Optimizing Global Contrastive Loss with Small Batch Size (SogCLR)
Author: Zhuoning Yuan, Tianbao Yang
Introduction
In this tutorial, you will learn how to train a self-supervised model by optimizing Global Contrastive Loss (GCLoss) on CIFAR10/CIFAR100. This version was implementated in PyTorch based on moco’s codebase. It is recommended to run this notebook on a GPU-enabled environment, e.g., Google Colab. For training ImageNet-1K, please refer to this Github repo.
Reference
If you find this tutorial helpful in your work, please cite our library paper and the following papers:
@inproceedings{yuan2022provable,
title={Provable stochastic optimization for global contrastive learning: Small batch does not harm performance},
author={Yuan, Zhuoning and Wu, Yuexin and Qiu, Zi-Hao and Du, Xianzhi and Zhang, Lijun and Zhou, Denny and Yang, Tianbao},
booktitle={International Conference on Machine Learning},
pages={25760--25782},
year={2022},
organization={PMLR}
}
Install LibAUC
Let’s start with install our library here. In this tutorial, we will use the lastest version for LibAUC by using pip install -U
.
!pip install -U libauc
Importing LibAUC
Importing related packages
import libauc
from libauc.models import resnet50, resnet18
from libauc.datasets import CIFAR100
from libauc.optimizers import SogCLR
from libauc.losses import GCLoss
import torch
import torchvision.transforms as transforms
import torch.nn as nn
import numpy as np
import os,math,shutil
Reproducibility
The following function set_all_seeds
limits the number of sources
of randomness behaviors, such as model intialization, data shuffling,
etcs. However, completely reproducible results are not guaranteed
across PyTorch releases [Ref].
def set_all_seeds(SEED):
# REPRODUCIBILITY
np.random.seed(SEED)
torch.manual_seed(SEED)
torch.cuda.manual_seed(SEED)
torch.backends.cudnn.deterministic = True
torch.backends.cudnn.benchmark = False
Global Contrastive Loss
Global Contrastive Loss (GCLoss) aims to maximize the similarity between an anchor image \(\mathbf{x}_i\) and its corresponding positive image \(\mathbf{x}_i^{+}\), while minimizing the similarity between the anchor and a set of negative samples \(\mathbf{S}_i^{-}\). For GCLoss, negative samples are from full data instead of mini-batch data. For more details about the formulation of GCL, please refer to the SogCLR paper.
Hyper-parameters
# model: non-linear projection layer
num_proj_layers=2
dim=256
mlp_dim=2048
# dataset: cifar100
data_name = 'cifar100'
batch_size = 256
# optimizer
weight_decay = 1e-6
init_lr=0.075
epochs = 200
warmup_epochs = 10
# dynamtic loss
gamma = 0.9
temperature = 0.5
# path
logdir = './logs/'
logname = 'resnet18_cifar100'
os.makedirs(os.path.join(logdir, logname), exist_ok=True)
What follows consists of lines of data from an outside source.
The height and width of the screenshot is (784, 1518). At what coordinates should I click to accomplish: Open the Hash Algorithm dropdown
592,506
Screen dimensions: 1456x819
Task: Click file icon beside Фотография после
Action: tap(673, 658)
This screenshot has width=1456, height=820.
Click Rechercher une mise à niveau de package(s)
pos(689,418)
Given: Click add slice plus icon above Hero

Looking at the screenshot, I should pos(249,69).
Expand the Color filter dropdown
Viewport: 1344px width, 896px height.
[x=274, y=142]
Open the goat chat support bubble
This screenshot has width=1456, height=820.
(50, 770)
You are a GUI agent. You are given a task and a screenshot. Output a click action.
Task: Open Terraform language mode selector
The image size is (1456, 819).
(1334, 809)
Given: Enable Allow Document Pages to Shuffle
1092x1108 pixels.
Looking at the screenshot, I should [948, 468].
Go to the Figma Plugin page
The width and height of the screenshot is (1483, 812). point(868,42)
Dataset Pipeline for Contrastive Learning
The dataset pipeline presented here is different from standard
pipelines. Firstly, TwoCropsTransform
generates two random
augmented crops of a single image to construct pairwise samples, as
opposed to just one random crop in standard pipeline. Secondly, the
augmentation
follows SimCLR’s implementation. Lastly,
libauc.datasets.CIFAR100
returns the index of the image along
with the image and its label.
class TwoCropsTransform:
"""Take two random crops of one image."""
def __init__(self, base_transform1, base_transform2):
self.base_transform1 = base_transform1
self.base_transform2 = base_transform2
def __call__(self, x):
im1 = self.base_transform1(x)
im2 = self.base_transform2(x)
return [im1, im2]
image_size = 32
mean = [0.4914, 0.4822, 0.4465]
std = [0.2470, 0.2435, 0.2616]
normalize = transforms.Normalize(mean=mean, std=std)
# SimCLR augmentations
augmentation = [
transforms.RandomResizedCrop(image_size, scale=(0.08, 1.)),
transforms.RandomApply([
transforms.ColorJitter(0.4, 0.4, 0.2, 0.1) # Not strengthened
], p=0.8),
transforms.RandomGrayscale(p=0.2),
transforms.RandomHorizontalFlip(),
transforms.ToTensor(),
normalize
]
DATA_ROOT = './'
train_dataset = libauc.datasets.CIFAR100(
root=DATA_ROOT, train=True, download=True, return_index=True,
transform=TwoCropsTransform(
transforms.Compose(augmentation),
transforms.Compose(augmentation)
)
)
train_loader = torch.utils.data.DataLoader(
train_dataset,
batch_size=batch_size,
shuffle=True,
num_workers=4,
drop_last=True
)
Helper functions
def build_mlp(num_layers, input_dim, mlp_dim, output_dim, last_bn=True):
mlp = []
for l in range(num_layers):
dim1 = input_dim if l == 0 else mlp_dim
dim2 = output_dim if l == num_layers - 1 else mlp_dim
mlp.append(nn.Linear(dim1, dim2, bias=False))
if l < num_layers - 1:
mlp.append(nn.BatchNorm1d(dim2))
mlp.append(nn.ReLU(inplace=True))
elif last_bn:
# Follow SimCLR's design:
# https://github.com/google-research/simclr/blob/master/model_util.py#L157
# For simplicity, we further removed gamma in BN
mlp.append(nn.BatchNorm1d(dim2, affine=False))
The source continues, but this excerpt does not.